British Journal of Community Nursing, 2013, Volume 18, Number 1, Pages 40 to 42
Summary of Article
The article entitled “A ‘good death’ at home: community nurses helping to make it possible” was written by Elizabeth Adamson and Susanne Cruickshank and published in the British Journal of Community Nursing in 2013. The authors presented relevant concerns regarding the increasing trend of addressing end-of-life choices of patients, particularly opting to die at their respective homes. This trend was allegedly supported by thrusts in government policies which acknowledge adherence to conform to patients’ preferences for addressing end-of-life situations. The authors have emphasized that the role of community nurses were seen as instrumental in attending to the needs of patients facing end-of-life concerns, especially when patients have signified their homes as the most preferred setting to transcend through natural demise. As acknowledged, the authors discussed the findings noted in a research study reportedly written by Cruickshank, et al. (2010) particularly facets which emphasized the significant role of community nurses in “in facilitating a patient’s choice to die at home; assessing, practicing and reflecting on ways to ensure the best-possible death occurs” .
Critique of Article
One strongly believe that the information contained in the article is relevant and beneficial, especially to community nurses, whose role has been specifically identified as gaining crucial importance in attending to end-of-life situations. The authors effectively provided credible and reliable sources of information which community nurses could further pursue to enhance relevant knowledge pertaining to assisting patients who opt to transcend to death at their respective home setting.
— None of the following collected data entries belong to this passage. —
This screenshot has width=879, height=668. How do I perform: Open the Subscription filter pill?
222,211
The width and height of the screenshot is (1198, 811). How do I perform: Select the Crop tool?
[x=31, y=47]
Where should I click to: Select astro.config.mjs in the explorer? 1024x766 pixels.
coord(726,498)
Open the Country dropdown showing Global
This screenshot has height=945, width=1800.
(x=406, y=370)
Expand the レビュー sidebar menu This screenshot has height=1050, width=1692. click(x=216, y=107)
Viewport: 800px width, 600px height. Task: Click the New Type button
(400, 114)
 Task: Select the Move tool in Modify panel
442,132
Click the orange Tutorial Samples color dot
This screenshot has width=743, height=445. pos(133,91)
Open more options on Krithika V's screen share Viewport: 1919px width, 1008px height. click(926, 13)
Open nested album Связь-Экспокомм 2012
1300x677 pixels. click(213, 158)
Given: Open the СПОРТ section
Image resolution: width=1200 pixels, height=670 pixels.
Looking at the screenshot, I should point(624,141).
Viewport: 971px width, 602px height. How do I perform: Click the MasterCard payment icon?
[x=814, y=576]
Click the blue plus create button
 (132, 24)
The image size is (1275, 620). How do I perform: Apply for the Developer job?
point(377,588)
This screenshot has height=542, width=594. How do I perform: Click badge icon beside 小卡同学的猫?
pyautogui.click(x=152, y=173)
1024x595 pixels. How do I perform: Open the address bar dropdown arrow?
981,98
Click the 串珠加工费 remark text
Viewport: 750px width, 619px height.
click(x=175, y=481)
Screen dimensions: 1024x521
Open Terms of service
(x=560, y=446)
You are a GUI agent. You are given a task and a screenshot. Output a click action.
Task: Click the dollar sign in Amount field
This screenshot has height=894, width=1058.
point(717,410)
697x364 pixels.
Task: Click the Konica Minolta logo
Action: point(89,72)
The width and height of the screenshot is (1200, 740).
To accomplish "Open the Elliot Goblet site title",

One was most appreciative that a brief review of related literature in terms of identifying research studies from previous authors who provided pertinent steps that would assist in enabling a community nurse to attend to the needs of a patient in near-death scenarios. One hereby affirms that there must be appropriate training, orientation, and immersion for community nurses to address these trends prior to being classified as highly competent and qualified to undertake these responsibilities. As one has observed and read through various articles on the concepts for palliative care, the ability of health care practitioners to address end-of-life situation necessitates, not only the theoretical framework for palliative care; but also the skills, training, and experience in attending to diverse end-of-life scenarios. Likewise, the health care practitioners should be able to accurately assess the specific needs of the patient to enable them to accord that particular health care that is most needed at that crucial time.
Finally, since proximity to the work setting of community nurses is identified as one of the factors to be considered in providing appropriate attention to patients who signified preferences to die at home, the issue of workload and availability of other community nurses who are to be retained in community health centers must be effectively anticipated so that the health requirements of other community members are not jeopardized or compromised.
Application of Article
One would definitely be able to apply the concepts and knowledge learned from the article to one’s practice as a nurse. As health care practitioners and caregivers, nurses are expected to be knowledgeable in various facets of care, including community nursing, whose roles in palliative care have been duly emphasized. The applications of theories and concepts on palliative care would always be useful in whatever setting the patient prefers or opts to die. However, in this particular scenario, since the trend and thrust appears to be focused on patients preferring to die at home, nurses who opt to be assigned in local communities should therefore be prepared to address situations which are not traditionally or commonly encountered in health care institutions. These unexpected challenges could include availability of medical supplies or medications needed, time frame for providing direct patient care within the home setting, overall condition of the patients’ residence which affect the delivery of care, presence(or absence) of other members of the family, presence (or absence) of other health care practitioners as imminently needed, and level of training, as well as experience to attend to patients whose health conditions could be complex or complicated.
Overall, one would be able to apply the principles and guidelines for addressing end-of-life situations through the information relayed in the article; as well as advancing one’s knowledge on the subject through further readings, research, and learning more about death at home and the increasing crucial role that community nurses play to attend to various patients’ end-of-life needs.
Reference
Adamson, E., & Cruickshank, S. (2013). A ‘good death’ at home: community nurses helping to make it possible. British Journal of Community Nursing, Vol. 18, No. 1, 40-42.